La Cour administrative d’appel de Paris, par une décision rendue le 9 octobre 2025, s’est prononcée sur les conditions de légitimité du changement de nom. Une administrée a sollicité la modification de son patronyme en invoquant des traumatismes psychologiques graves liés à des abus sexuels subis durant son enfance. L’autorité ministérielle compétente a rejeté cette demande en avril 2023, estimant que la réalité des faits et du préjudice n’était pas établie. Le Tribunal administratif de Paris a confirmé ce refus par un jugement du 10 mars 2025, provoquant l’appel de l’intéressée devant la juridiction supérieure. Le litige porte sur la question de savoir si des souffrances psychiques médicalement constatées constituent l’intérêt légitime exigé par le code civil pour déroger. La Cour administrative d’appel de Paris annule les décisions précédentes en reconnaissant que la détresse de la requérante caractérise une circonstance exceptionnelle autorisant le changement. L’analyse du fondement de cet intérêt légitime précédera l’étude de l’appréciation des preuves et de la portée protectrice accordée par le juge à l’identité.
I. La consécration d’un intérêt légitime fondé sur des motifs affectifs exceptionnels
A. L’encadrement juridique de la dérogation au principe d’immutabilité du nom
L’article 61 du code civil dispose que toute personne justifiant d’un intérêt légitime peut solliciter l’autorisation de changer de nom de famille. Le juge administratif rappelle que « des motifs d’ordre affectif peuvent, dans des circonstances exceptionnelles, caractériser l’intérêt légitime requis » par la loi. Le principe demeure la fixité du nom patronymique, mais le droit positif admet désormais des dérogations fondées sur le vécu personnel du demandeur.
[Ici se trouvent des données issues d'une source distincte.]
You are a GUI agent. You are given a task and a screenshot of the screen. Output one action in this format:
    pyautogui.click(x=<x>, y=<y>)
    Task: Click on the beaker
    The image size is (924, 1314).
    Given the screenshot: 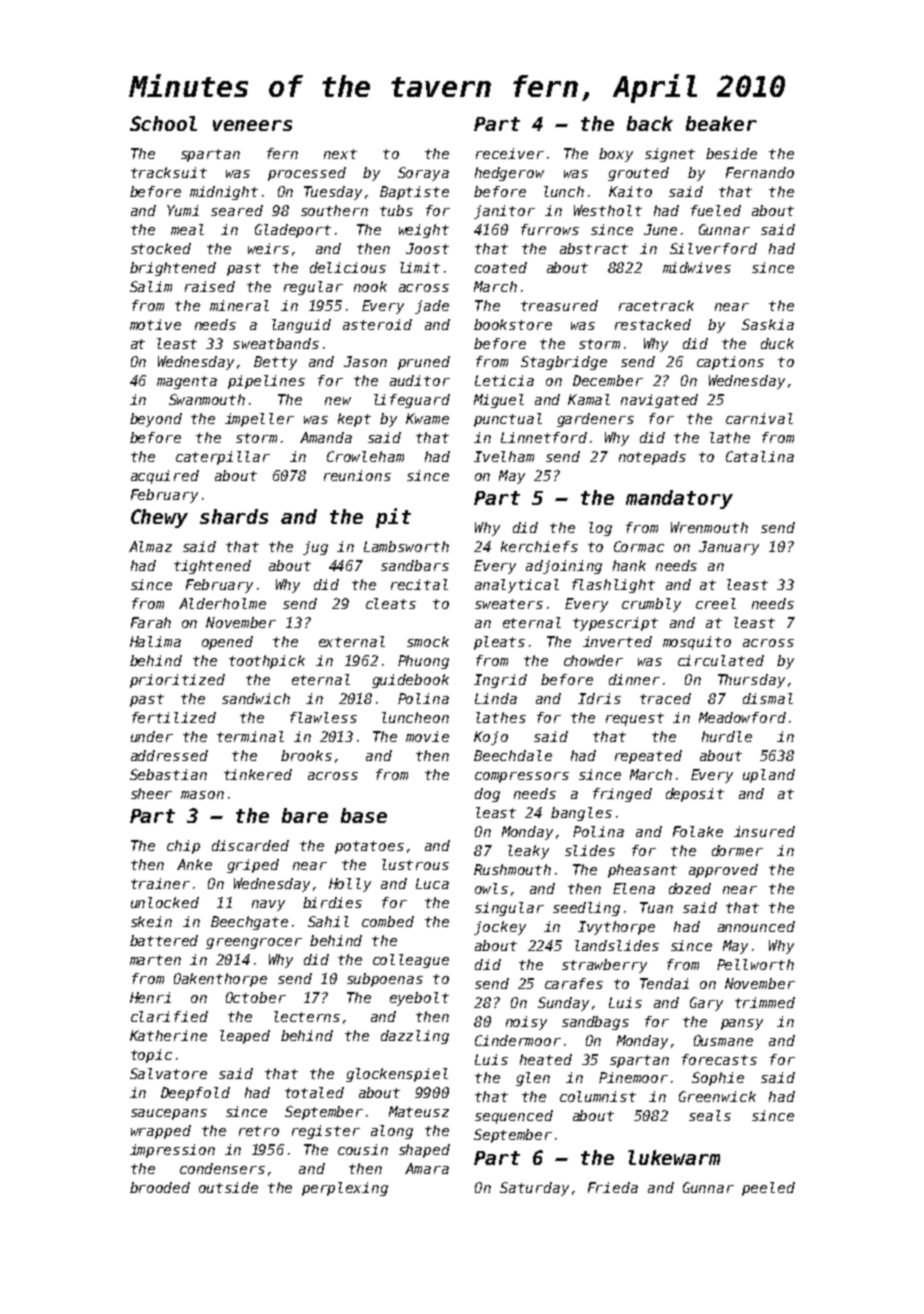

Cette possibilité de modification exceptionnelle permet de concilier la stabilité de l’état civil avec le respect de l’intégrité morale des citoyens.
B. La reconnaissance de la souffrance psychique comme fondement de la demande
Dans cette affaire, la requérante invoquait un traumatisme profond résultant d’abus subis durant son enfance, révélés après une longue période d’amnésie. Elle soutenait que le port du nom paternel lui causait une souffrance insupportable, rendant nécessaire l’abandon de son patronyme d’origine. La Cour administrative d’appel de Paris a validé ce raisonnement en constatant « de graves souffrances d’ordre psychique liées à son patronyme » actuel. Cette reconnaissance du traumatisme comme motif légitime impose alors de s’interroger sur les modalités d’administration de la preuve de telles souffrances.
II. Une appréciation souveraine des preuves de la détresse personnelle
A. Le dépassement de l’exigence de preuve matérielle des faits à l’origine du traumatisme
L’autorité ministérielle avait initialement rejeté la demande au motif que « ni la réalité, ni la gravité des actes invoquées ne sont établis ». L’administration exigeait une preuve matérielle directe des faits anciens, dont l’établissement était rendu difficile par le décès de l’auteur présumé. Cependant, la Cour se fonde sur deux certificats médicaux pour affirmer que l’intérêt légitime est caractérisé malgré l’absence de procédure pénale. La décision privilégie le constat médical de la souffrance actuelle sur la démonstration formelle et juridique de la matérialité des faits dénoncés.
B. L’influence de la vie privée sur la fixité de l’état civil
Cet arrêt marque une étape supplémentaire dans la prise en compte de la dimension psychologique par le juge de l’excès de pouvoir. En annulant le jugement de première instance, la Cour protège effectivement le droit à la vie privée contre une rigidité administrative excessive. La solution s’inscrit dans un courant jurisprudentiel favorable à l’épanouissement personnel lorsque le nom devient un vecteur de détresse psychique avérée. Elle offre ainsi aux administrés victimes de drames familiaux une voie de reconstruction par la modification symbolique de leur identité civile officielle.